Change 431090 had a related patch set uploaded (by Daimona Eaytoy; owner: Daimona Eaytoy):
[mediawiki/extensions/AbuseFilter@master] [WIP] Show already available info for private filters to everyone

Daimona added a comment.EditedMay 5 2018, 2:32 PM

The remaining thing to do is to decide whether we want to make public:

  • Statistics: number of matches, average time and everything else that will be available from T191428: max time/conditions, number of slow runs, number of runs with errors, number of actions which hit the conds limit, dedicated log and page for these stats. This needs to be decided for both public and private filters, and different things may require different rights.
  • The following action parameters: block durations (and whether the talk is blocked), message used for warnings, applied tags.
  • The hit count for private filters, to be shown both in filter editing page and on Special:AbuseFilter

Adding as subscribers people who's been recently active here. The three points above may be highly delicate, so some kind of discussion is truly needed.
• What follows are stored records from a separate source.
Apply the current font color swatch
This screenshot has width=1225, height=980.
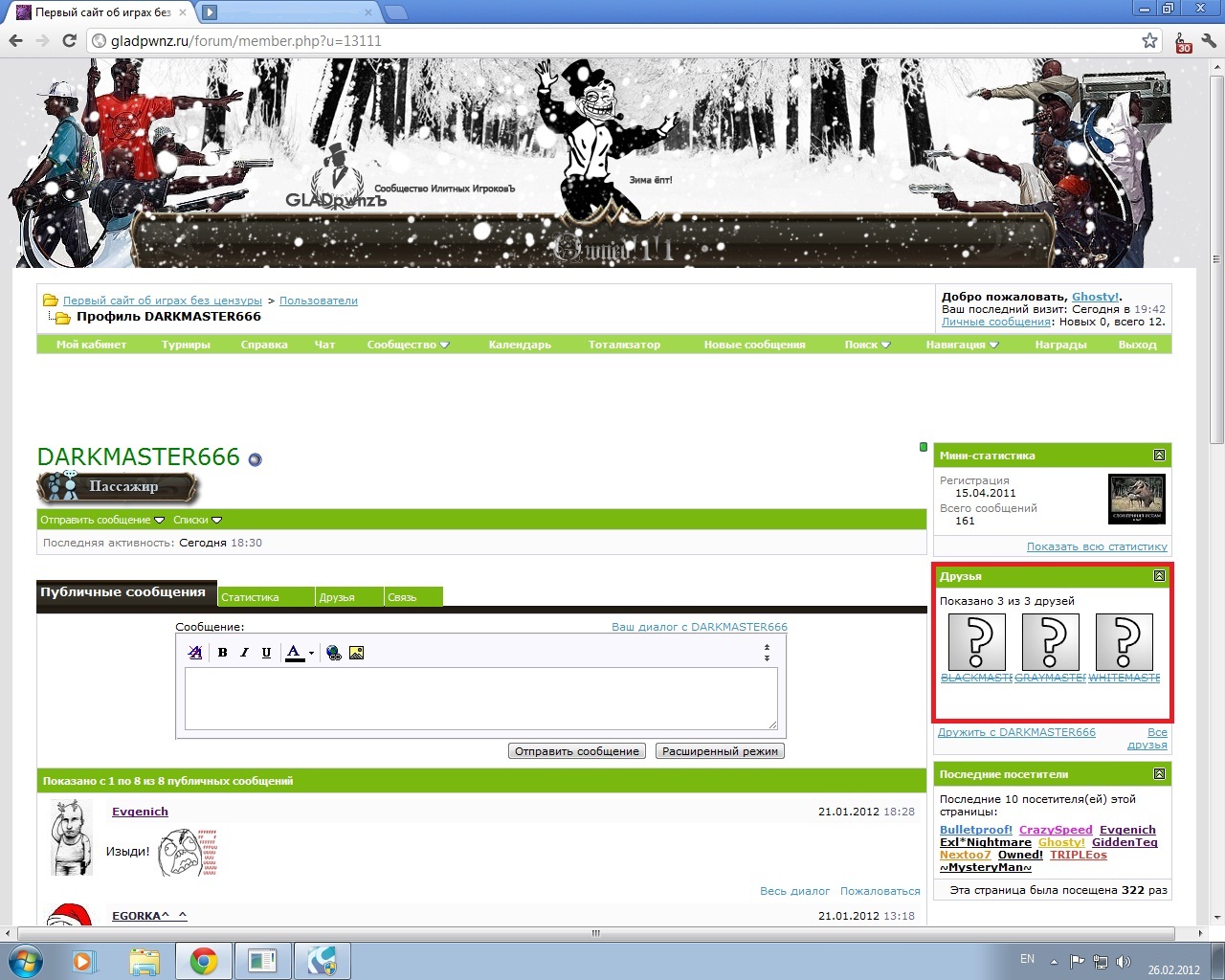[x=294, y=653]
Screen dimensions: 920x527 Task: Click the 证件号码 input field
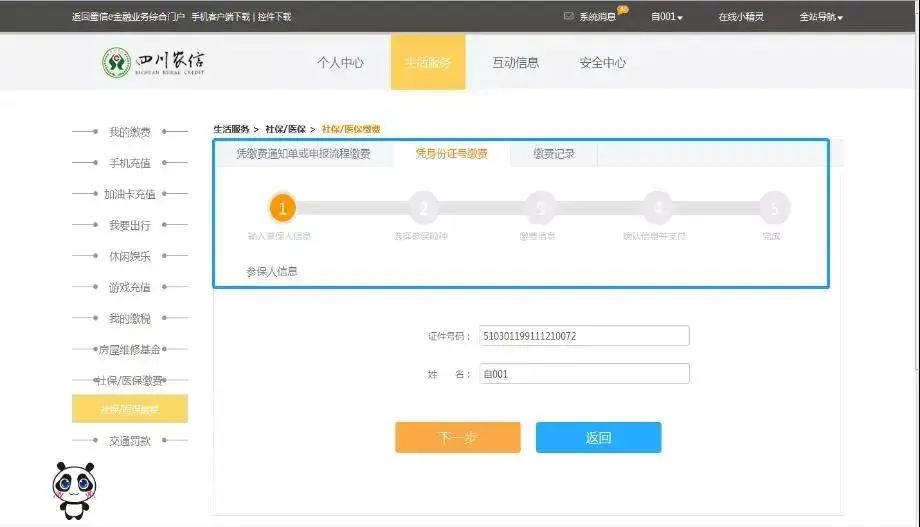(x=584, y=336)
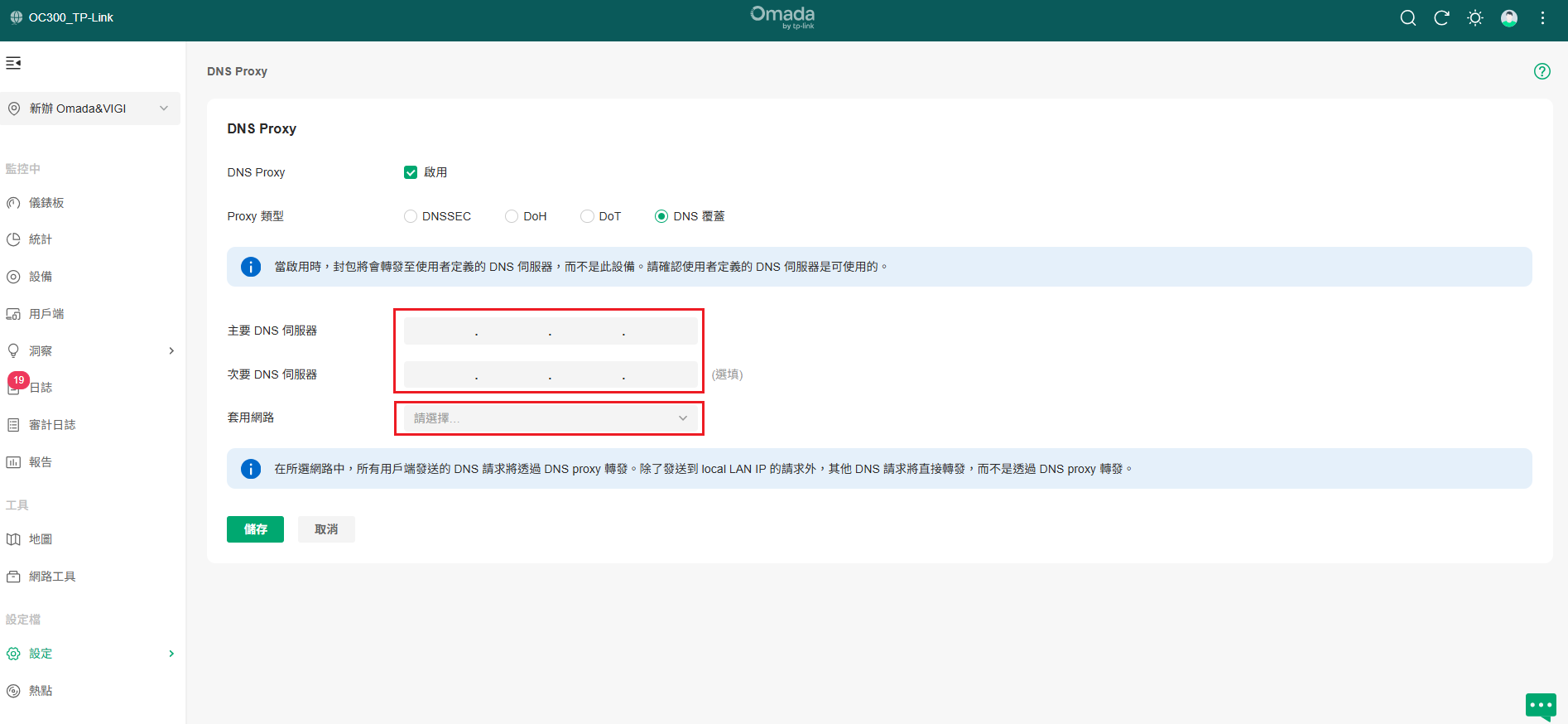The width and height of the screenshot is (1568, 724).
Task: Open 儀錶板 in the sidebar
Action: 46,203
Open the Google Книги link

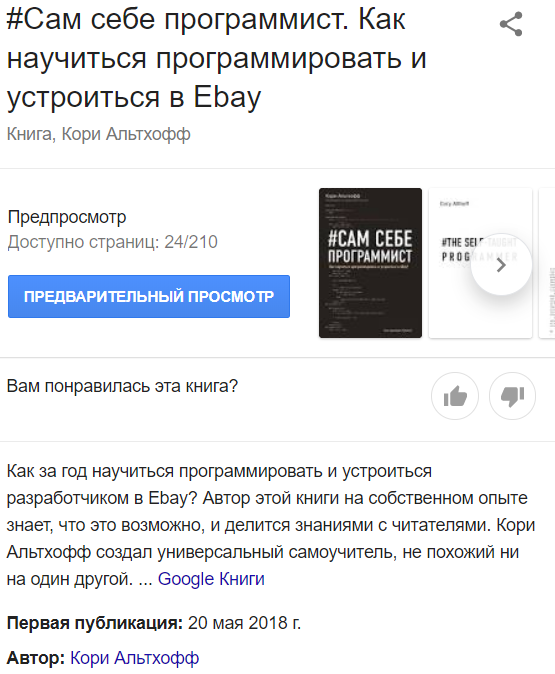tap(211, 579)
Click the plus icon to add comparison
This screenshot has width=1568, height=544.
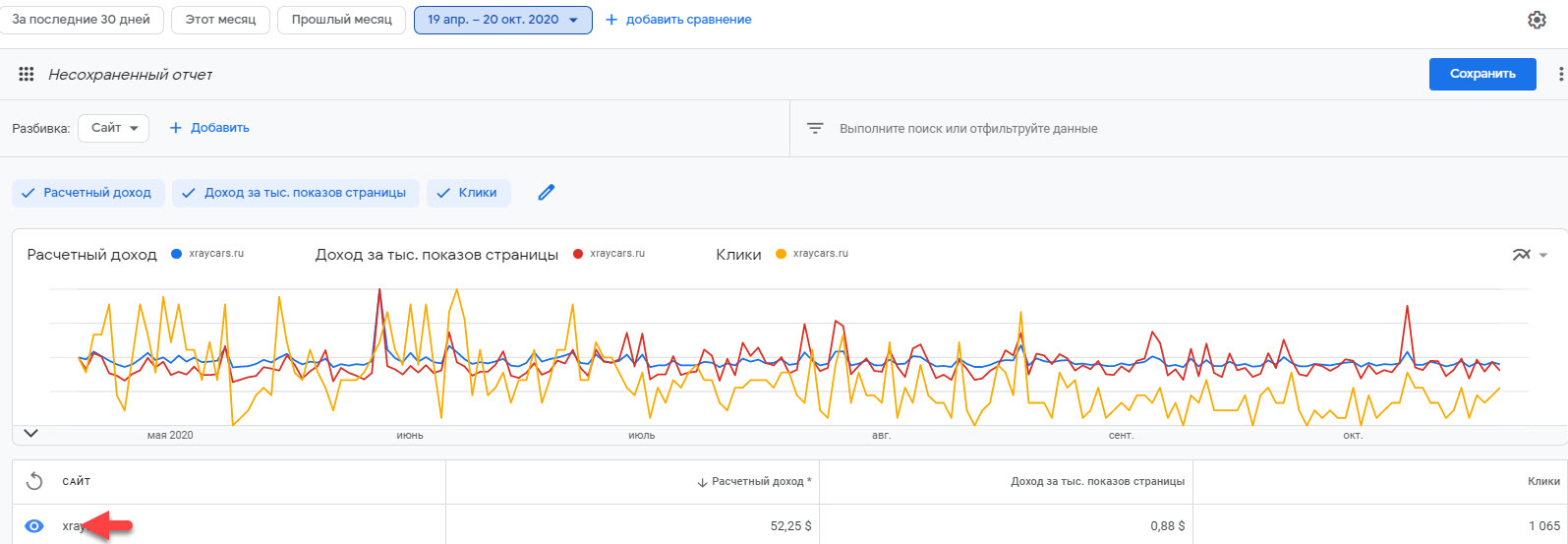click(611, 20)
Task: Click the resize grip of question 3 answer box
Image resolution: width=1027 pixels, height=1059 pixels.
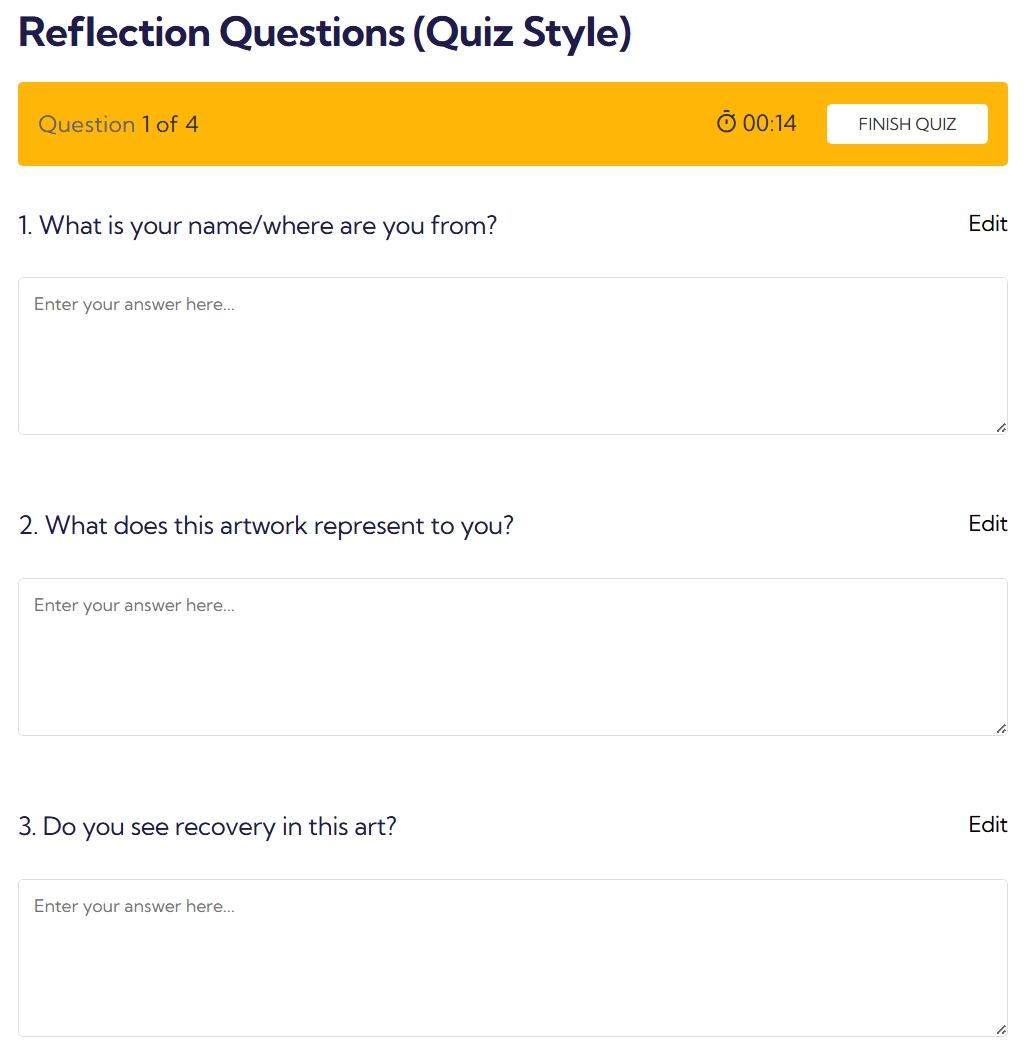Action: point(1000,1029)
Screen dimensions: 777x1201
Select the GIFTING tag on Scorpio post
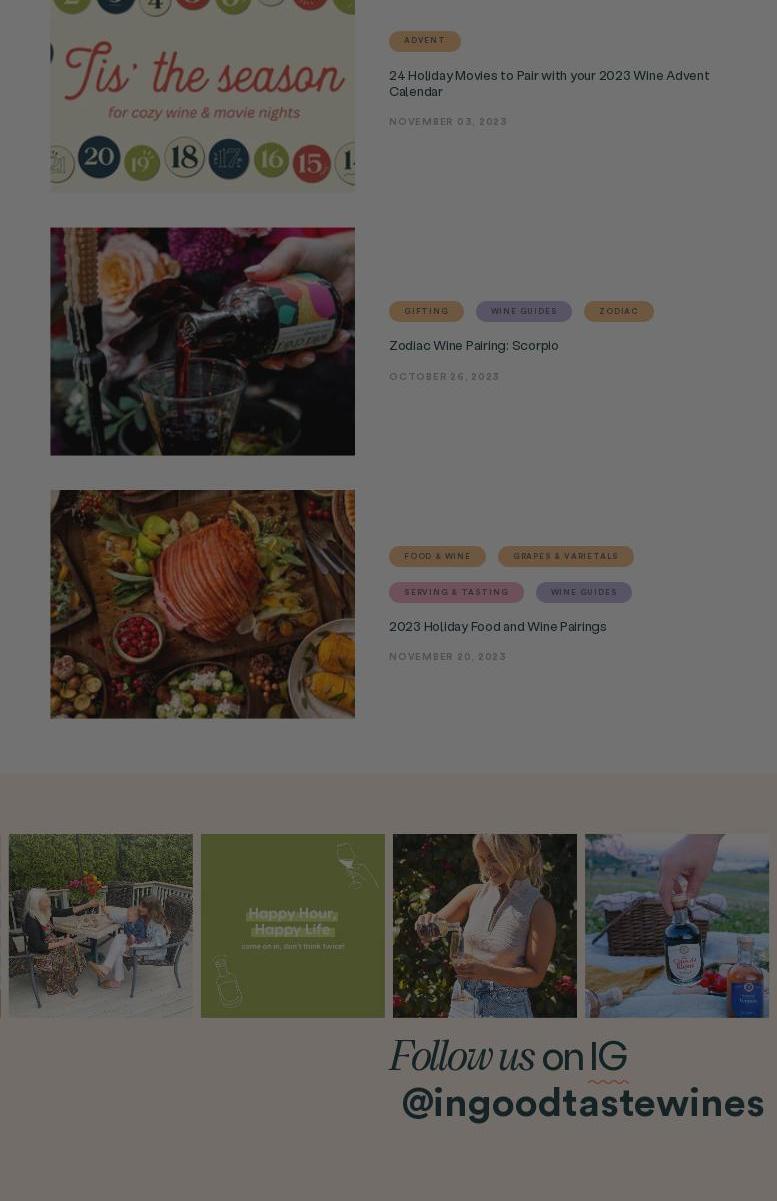[x=426, y=311]
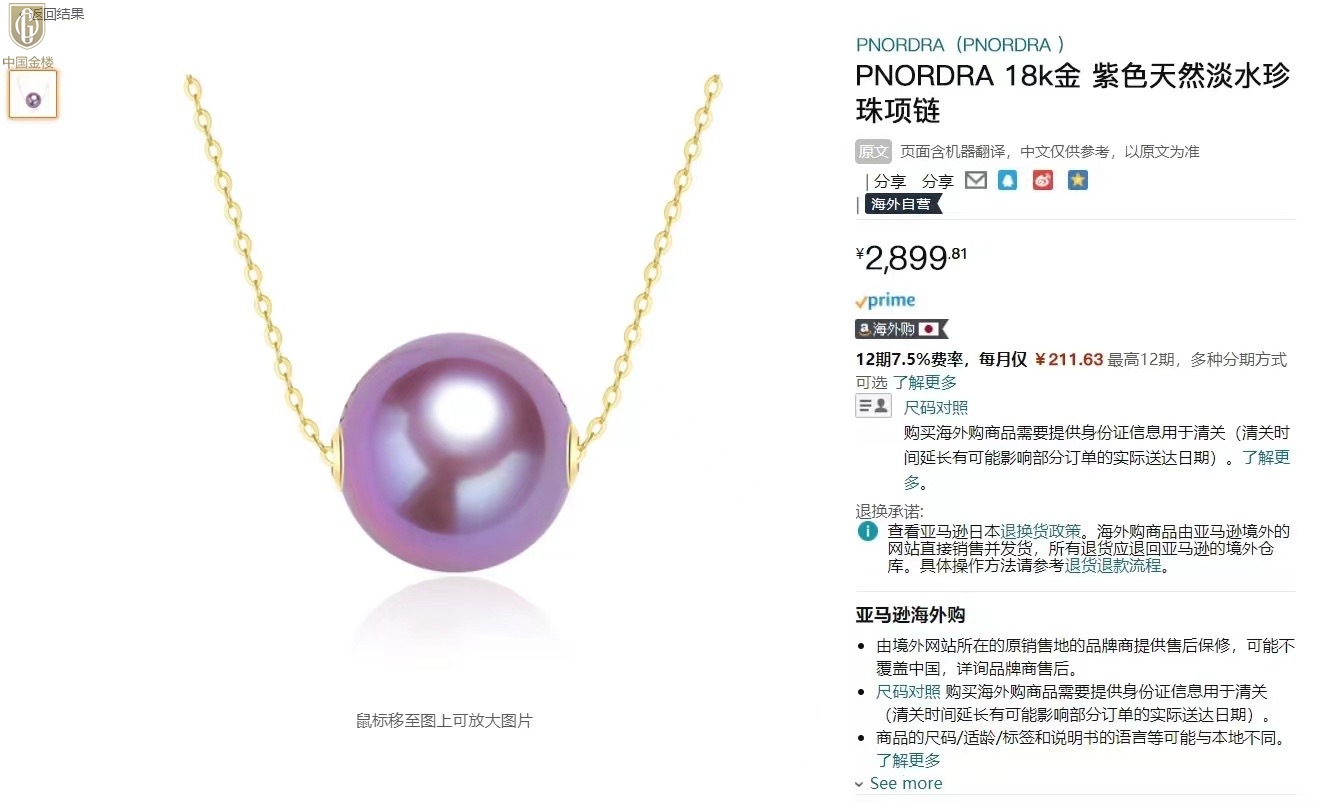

In my opinion the less we show of private filters the better, but that's because I've had to deal with some very persistent LTAs who were going out of their way to deduce filter management activity. I get that some non-admins want to track down what filter prevented an edit, etc. So in particular I would !vote against showing the hit count and action parameters. Statistics seem fine to be public but I don't think it will be that helpful to someone who can't read the filter pattern (and determine how it can be reworked to be more efficient).

Yeah, I totally understand this POV. On itwiki we're fond of private filters, since they provide a good security by obscurity. Also, I find it more important to keep such security than it is to show private info to those without enough rights who just wants to understand what a filter does. Mine is quite a neutral position, leaning towards an oppose for hit count and especially action parameters. As for statistics, right because they're only useful to those who can view/edit filters, I'd just leave them private. They would provide few useful info to good people and may potentially reveal too much to bad people; although a risk assessment would be nice, I don't think it's necessary due to the low gain we would have in the good case.

Change 431090 abandoned by Matěj Suchánek:
Show already available info for private filters to everyone

Superseded by Ic81b1b39d65aabbe7c495d98d3ee96b3a16fd2b1

Change 431090 restored by Matěj Suchánek:
Show already available info for private filters to everyone

ToBeFree added a subscriber: ToBeFree.